# [SET EXERCISE]
Could you copy the sentiment analysis notebook below word for word, from "lower_text = clean_text.lower()" to "tokens = p.tokenize(text).split()"?

# [PASSAGE PROVIDED]
## Begin
In [76]:
import pandas as pd
import torch
import os

def is_running_on_kaggle():
    return 'KAGGLE_URL_BASE' in os.environ

print('Running on Kaggle' if is_running_on_kaggle() else 'Running on local machine')

device = 'cuda' if torch.cuda.is_available() else 'cpu'
print(f'Using {device} device')

Running on local machine
Using cuda device


In [77]:
DATA_PATH = '/kaggle/input/sentiment-analysis-dataset/' if is_running_on_kaggle() else 'data/'
TRAIN_FILE = DATA_PATH + 'train.csv'
TEST_FILE = DATA_PATH + 'test.csv'
TRAIN_SPLIT = 0.8
BLOCK_SIZE = 32

In [78]:
torch.manual_seed(0)

<torch._C.Generator at 0x778302970df0>

In [79]:
from nltk.corpus import stopwords
stop_words = set(stopwords.words('english'))
for word in ['not', 'no', 'nor']:
    stop_words.remove(word)

In [80]:
from nltk.stem import PorterStemmer
import nltk
import preprocessor as p
import string
import re
import contractions

def clean_tweet(row):
    text = row['text']
    p.set_options(p.OPT.URL, p.OPT.EMOJI)
    clean_text = p.clean(text)
    lower_text = clean_text.lower()
    
    expanded_text = contractions.fix(lower_text)
    fixed_text = expanded_text.replace('[^\w\s]',' ').replace('\s\s+', ' ').translate(str.maketrans('', '', string.punctuation))
    return fixed_text

def tokenize_tweet(row):
    text = row['cleaned_text']
    tokens = p.tokenize(text).split()
    st = PorterStemmer()
    tokens = [st.stem(word) for word in tokens]
    filtered_tokens = [w for w in tokens if not w in stop_words]
    return filtered_tokens

In [81]:
# df.head(10)

In [82]:
# df['cleaned_text']= df.apply(clean_tweet, axis=1)
# df.head(10)

In [83]:
# df['tokens'] = df.apply(tokenize_tweet, axis=1)
# df.head(10)

In [84]:
import pandas as pd
from sklearn.model_selection import train_test_split


df = pd.read_csv(TRAIN_FILE)

# Define the sizes of training and validation sets
train_df, val_df = train_test_split(df, train_size=TRAIN_SPLIT, random_state=42)

In [85]:
import torch
import random
from torch.utils.data import Dataset

class SentimentDataset(Dataset):
    def __init__(self, df, vocab=None):
        self.data = df
        self.data['cleaned_text'] = self.data.apply(clean_tweet, axis=1)
        self.data['tokens'] = self.data.apply(tokenize_tweet, axis=1)
        if 'sentiment' in self.data.columns:
            label_mapping = {'negative': 0, 'neutral': 1, 'positive': 2}
            df['label'] = df['sentiment'].map(label_mapping)
## End
# [RECORDED DATA]
## Begin
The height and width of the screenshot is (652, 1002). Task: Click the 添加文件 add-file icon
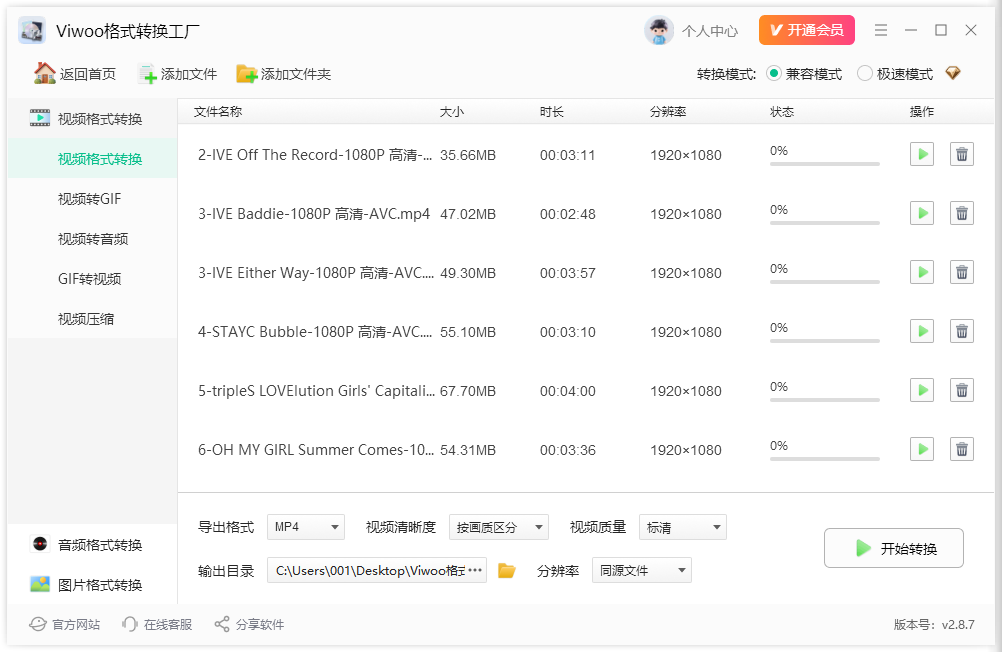pyautogui.click(x=147, y=73)
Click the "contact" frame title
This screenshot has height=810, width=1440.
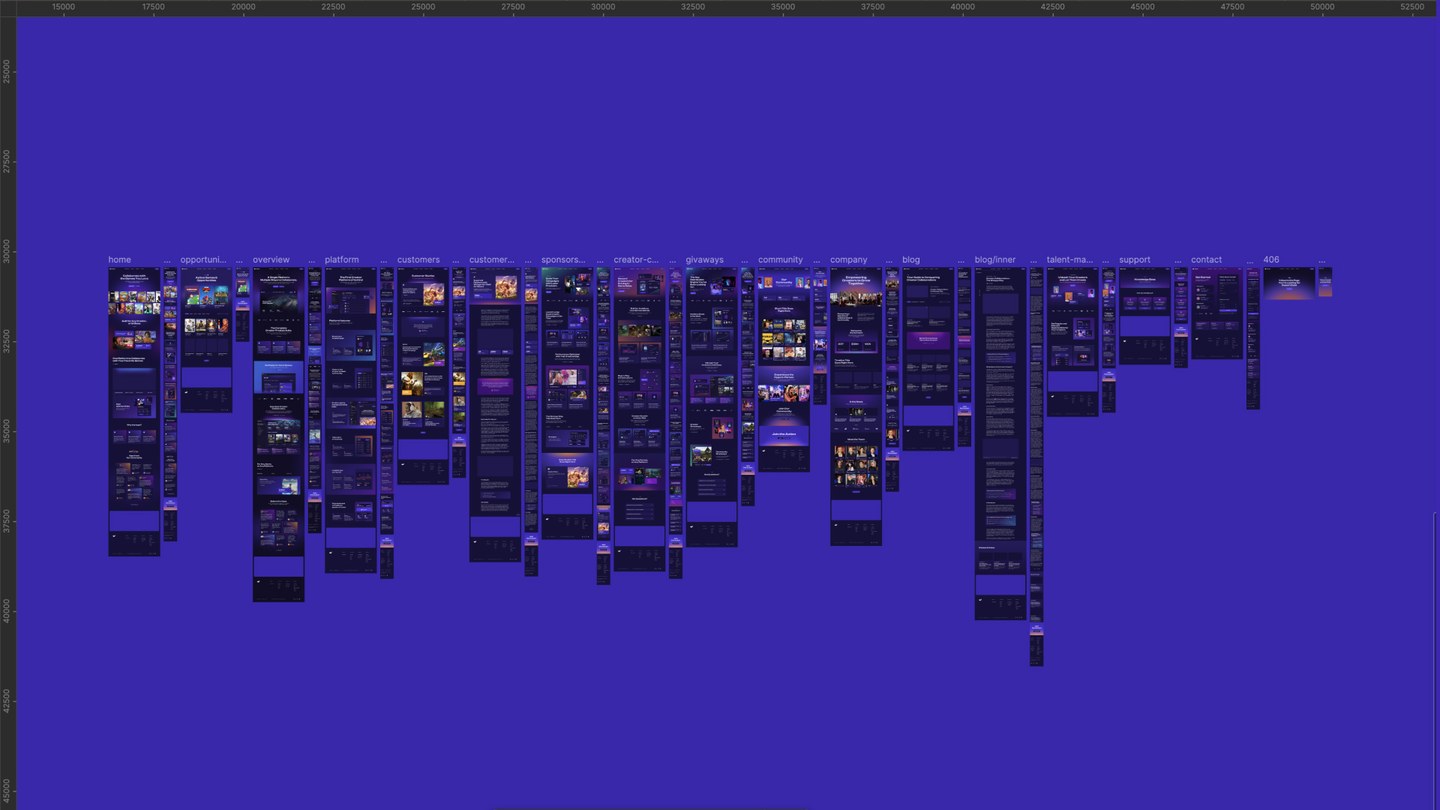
## End
# [SOLVED PROBLEM]
lower_text = clean_text.lower()
    
    expanded_text = contractions.fix(lower_text)
    fixed_text = expanded_text.replace('[^\w\s]',' ').replace('\s\s+', ' ').translate(str.maketrans('', '', string.punctuation))
    return fixed_text

def tokenize_tweet(row):
    text = row['cleaned_text']
    tokens = p.tokenize(text).split()